Stored records:
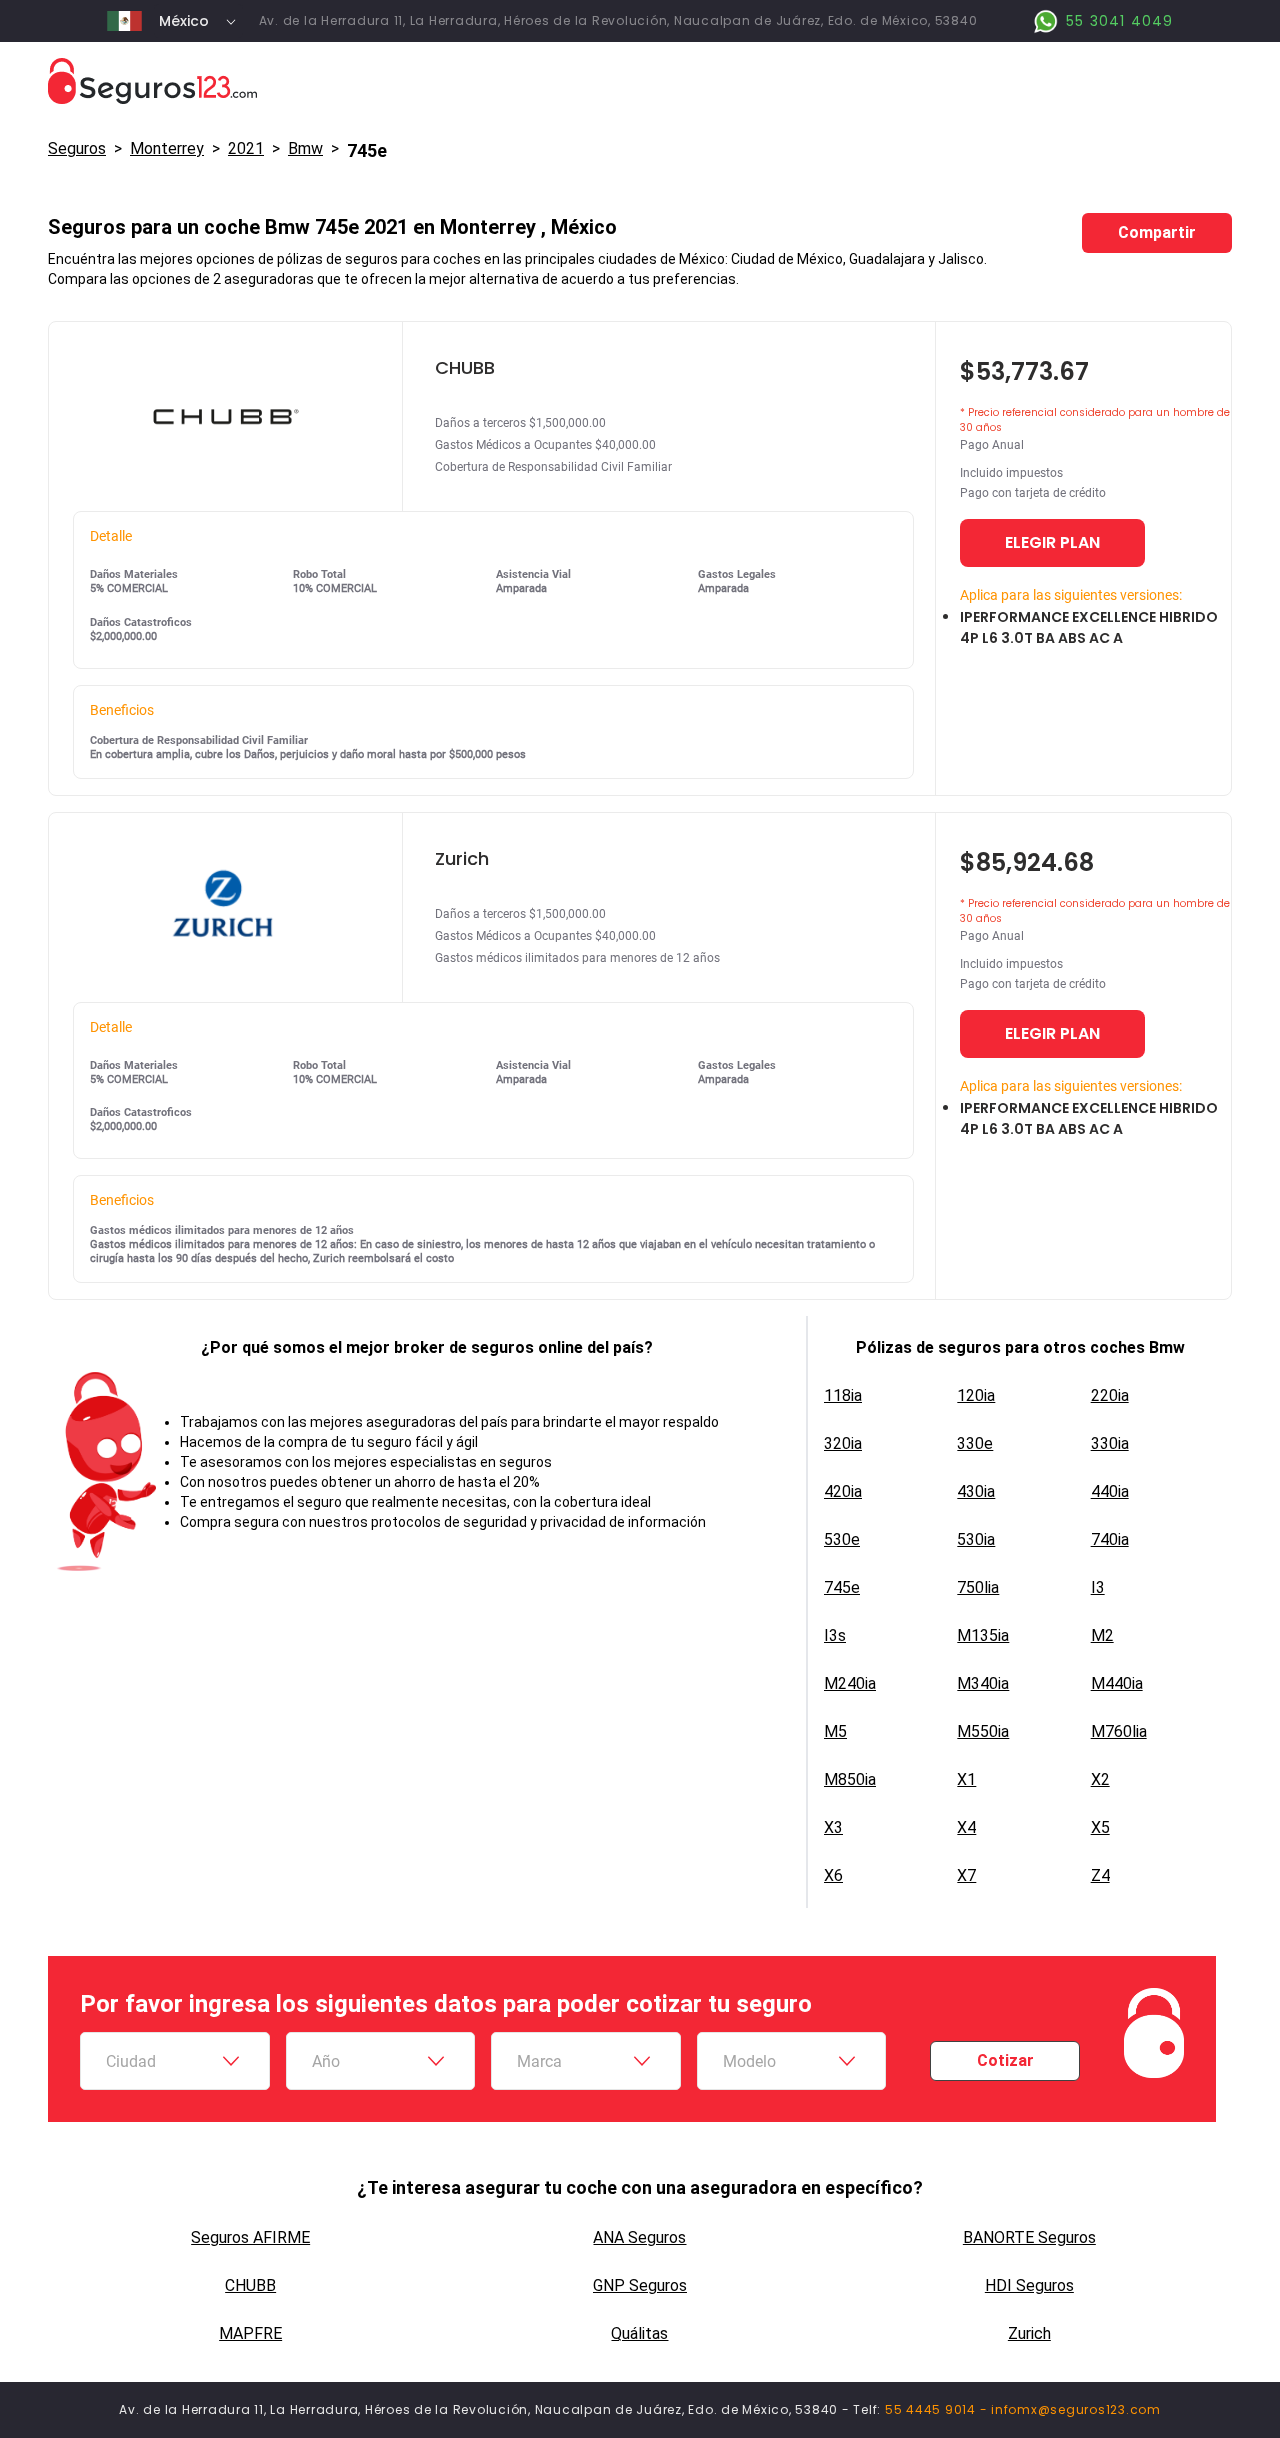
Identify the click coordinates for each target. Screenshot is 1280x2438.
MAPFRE (250, 2333)
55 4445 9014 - (938, 2409)
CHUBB (250, 2285)
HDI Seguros (1029, 2285)
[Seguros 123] (640, 81)
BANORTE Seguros (1029, 2237)
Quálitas (639, 2333)
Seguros (77, 148)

Your instructions: Nothing but the lines from the one with "HDI Seguros (1029, 2285)" through the end of the data above should be repeated, each exactly as it stands.

Completed task:
HDI Seguros (1029, 2285)
[Seguros 123] (640, 81)
BANORTE Seguros (1029, 2237)
Quálitas (639, 2333)
Seguros (77, 148)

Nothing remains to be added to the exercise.